The records
════════

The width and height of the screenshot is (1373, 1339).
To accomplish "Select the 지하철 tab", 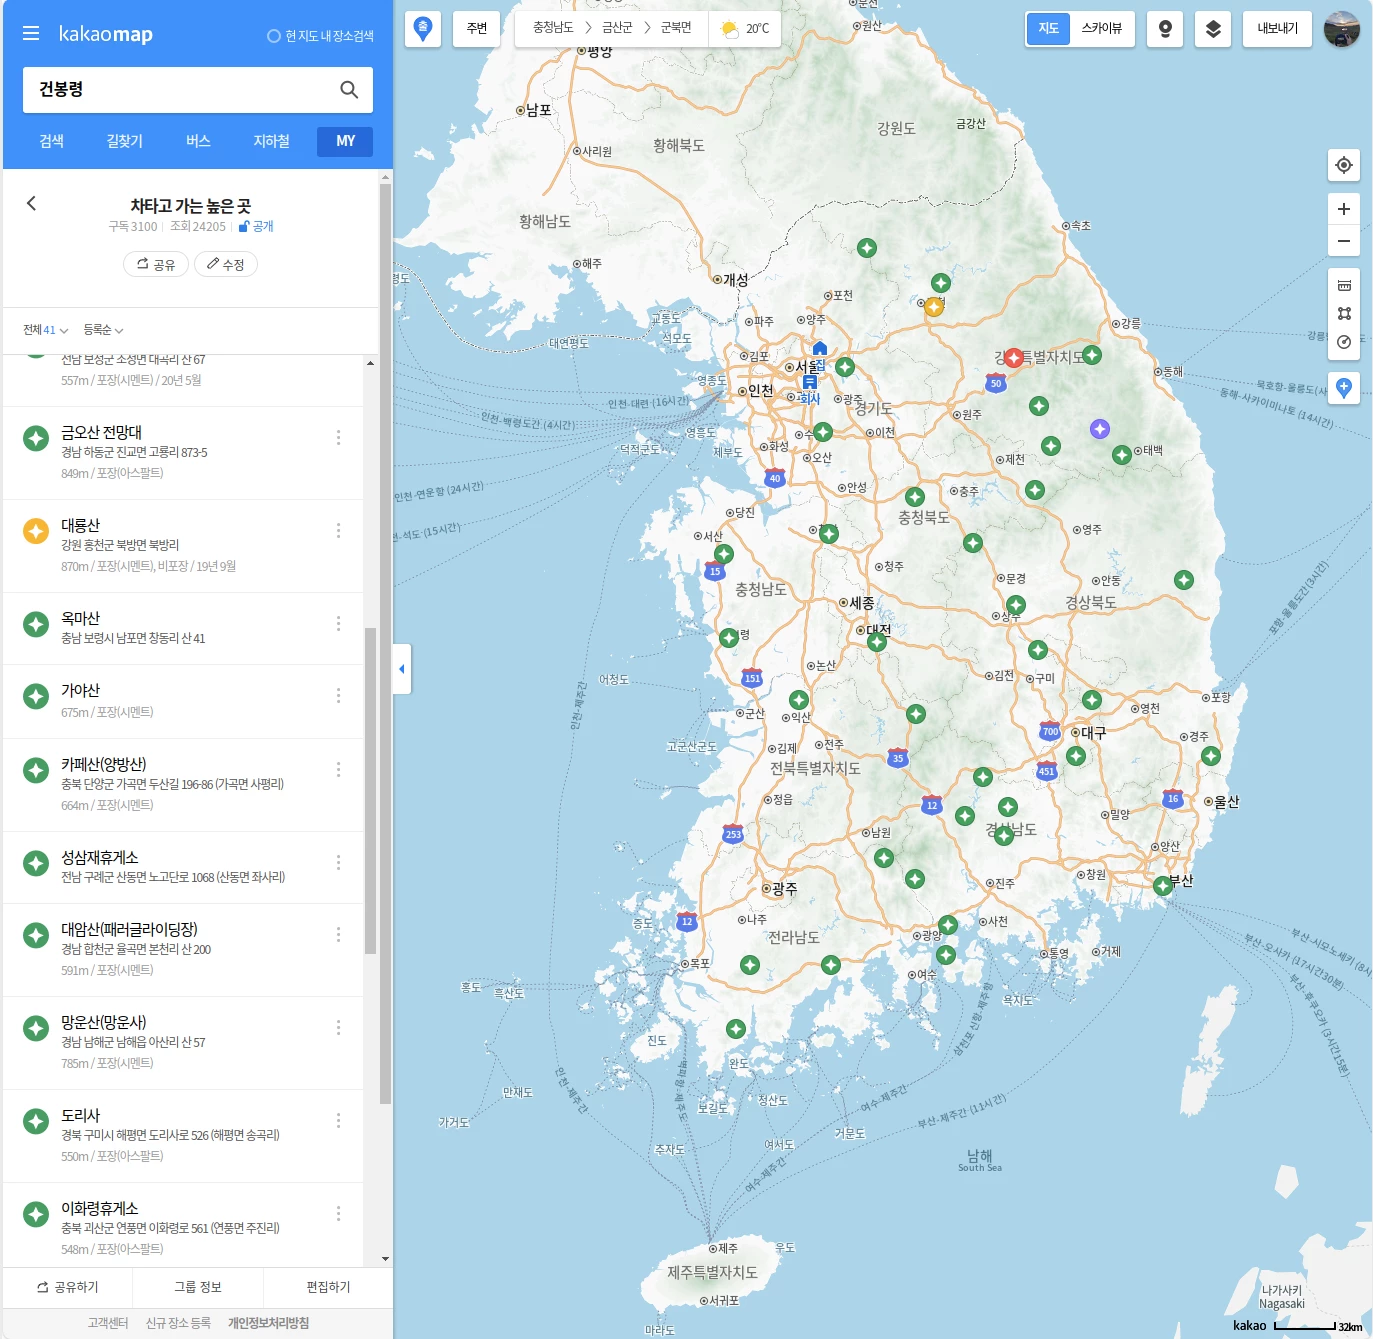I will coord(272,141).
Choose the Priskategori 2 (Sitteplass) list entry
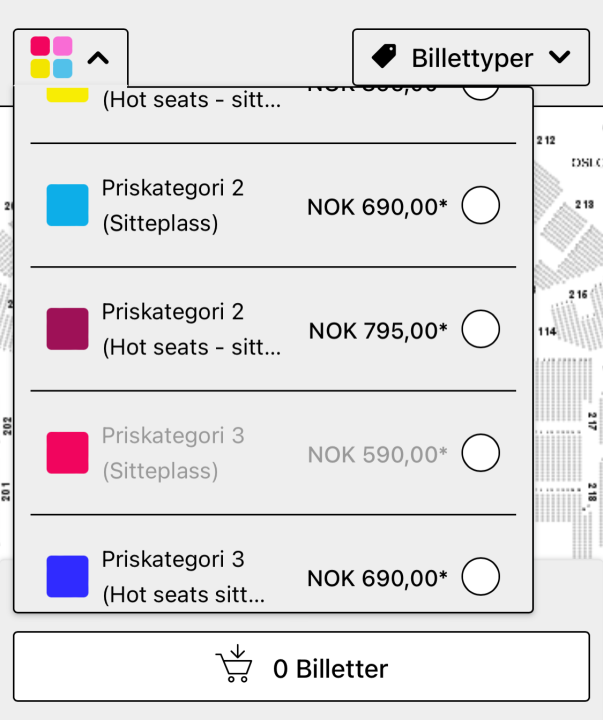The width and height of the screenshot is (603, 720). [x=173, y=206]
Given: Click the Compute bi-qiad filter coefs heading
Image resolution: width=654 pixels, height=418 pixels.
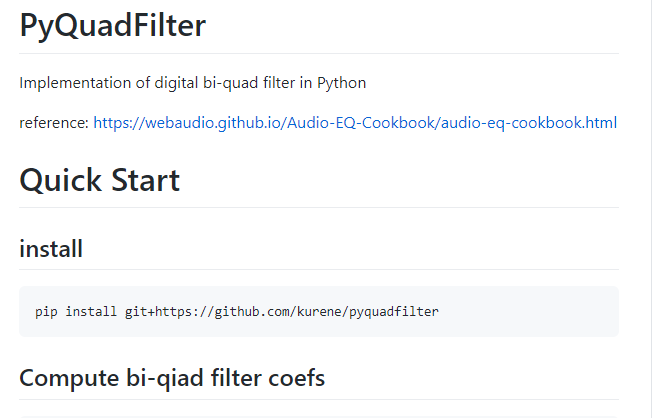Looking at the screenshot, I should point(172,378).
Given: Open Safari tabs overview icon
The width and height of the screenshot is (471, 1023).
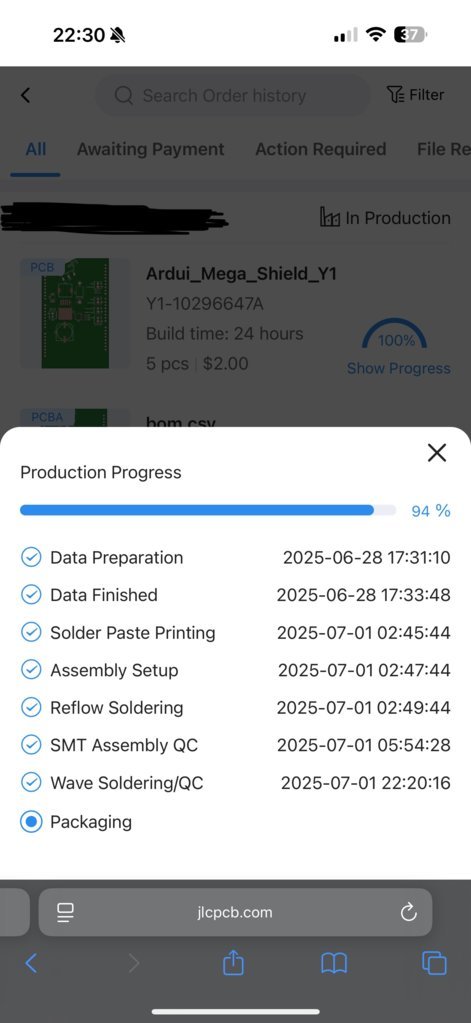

════════

Exercise description
Copy everything from the line containing "Given: Click the" down to the end of the records, substituting "Instruction" for every "Given" and leaving all else as it is. Leave the pictures out.

Answer below
Instruction: Click the Compute bi-qiad filter coefs heading
Image resolution: width=654 pixels, height=418 pixels.
Looking at the screenshot, I should point(172,378).
Instruction: Open Safari tabs overview icon
The width and height of the screenshot is (471, 1023).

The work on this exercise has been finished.